SET EXERCISE |
Copy the items below word for word, leaving out the pictures.

INFORMATION SHOWN |
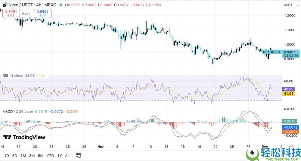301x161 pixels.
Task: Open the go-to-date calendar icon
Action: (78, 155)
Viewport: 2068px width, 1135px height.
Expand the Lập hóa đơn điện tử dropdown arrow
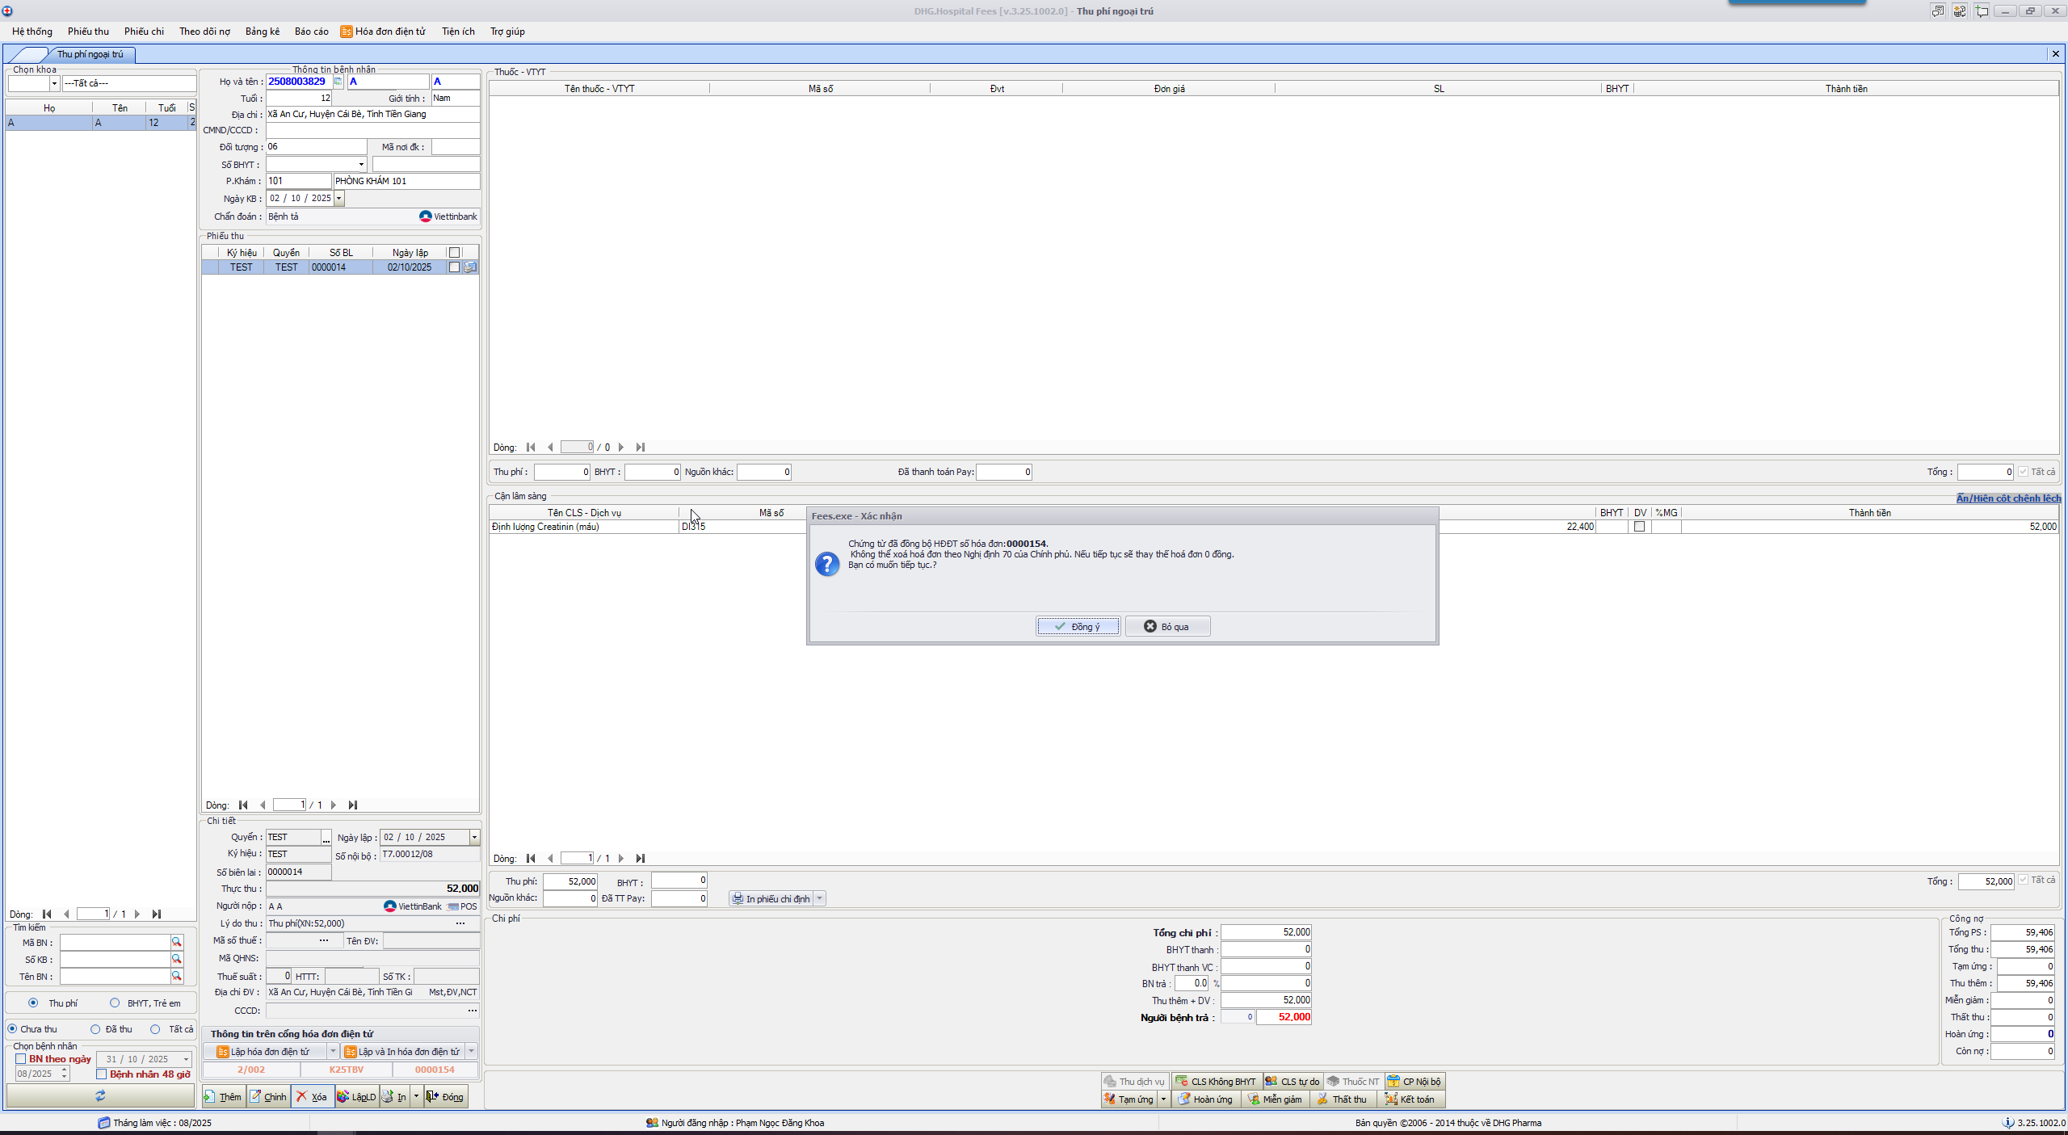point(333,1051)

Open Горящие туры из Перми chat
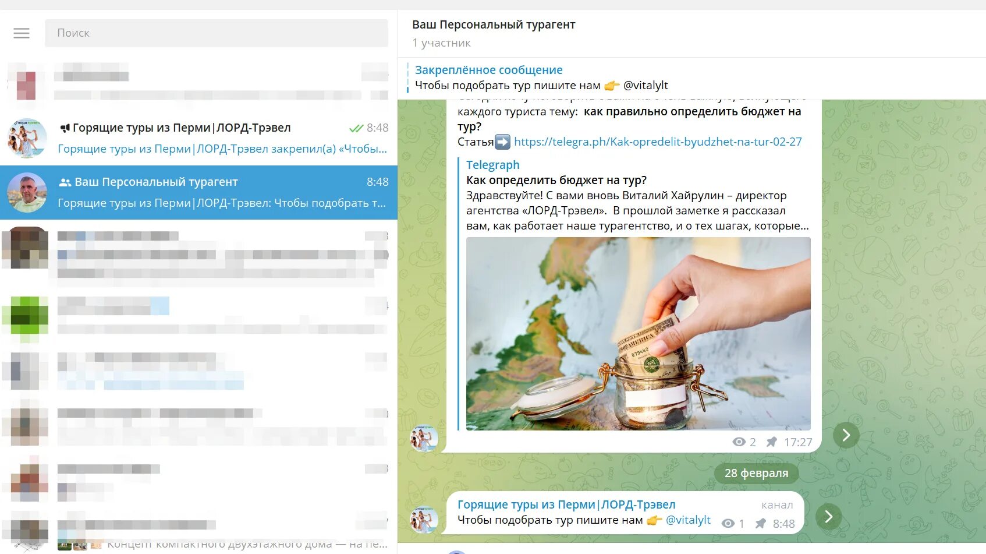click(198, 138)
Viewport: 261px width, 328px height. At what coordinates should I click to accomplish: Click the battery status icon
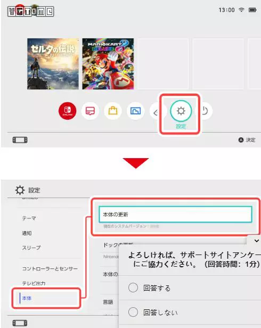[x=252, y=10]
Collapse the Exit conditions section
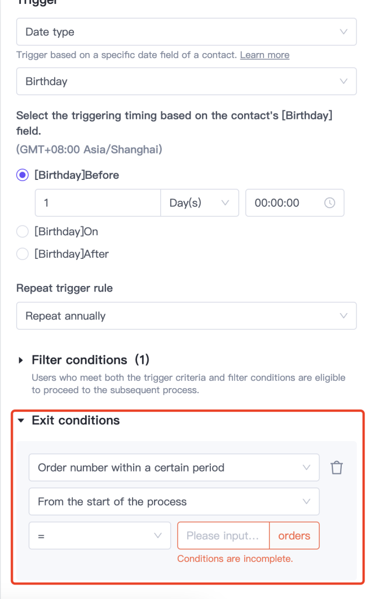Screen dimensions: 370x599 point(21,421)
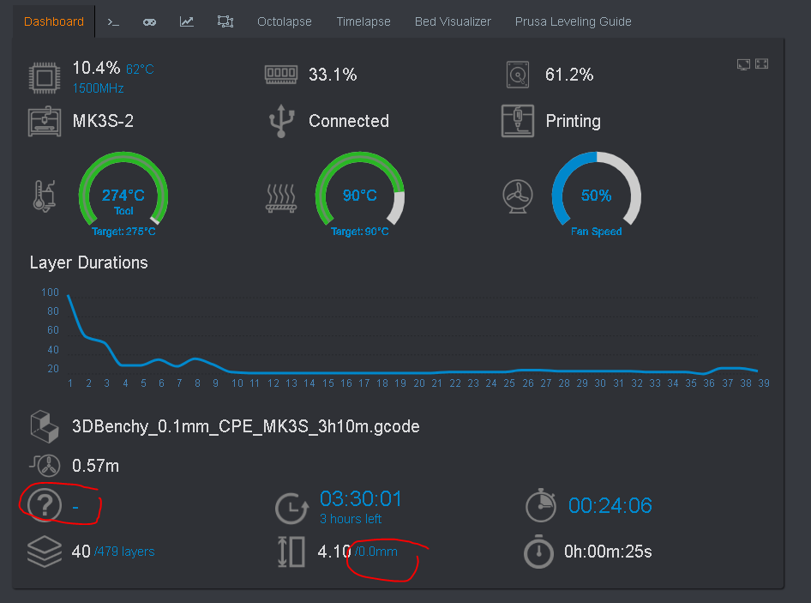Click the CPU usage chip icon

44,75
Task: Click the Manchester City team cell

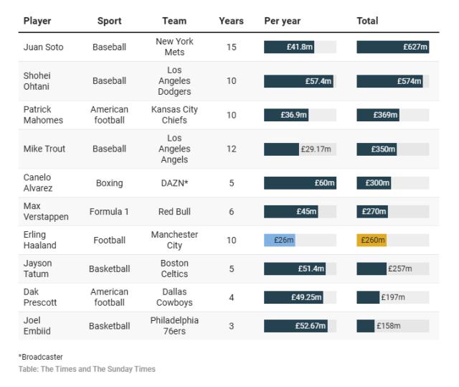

RESULT OF THIS TASK |
301x161 pixels.
Task: Open the go-to-date calendar icon
Action: (78, 155)
Viewport: 2068px width, 1135px height.
Expand the Lập hóa đơn điện tử dropdown arrow
point(333,1051)

Open Горящие туры из Перми chat
click(198, 138)
Viewport: 261px width, 328px height. At what coordinates should I click to accomplish: Click the battery status icon
[x=252, y=10]
Collapse the Exit conditions section
Screen dimensions: 370x599 point(21,421)
Click the CPU usage chip icon

44,75
Task: Click the Manchester City team cell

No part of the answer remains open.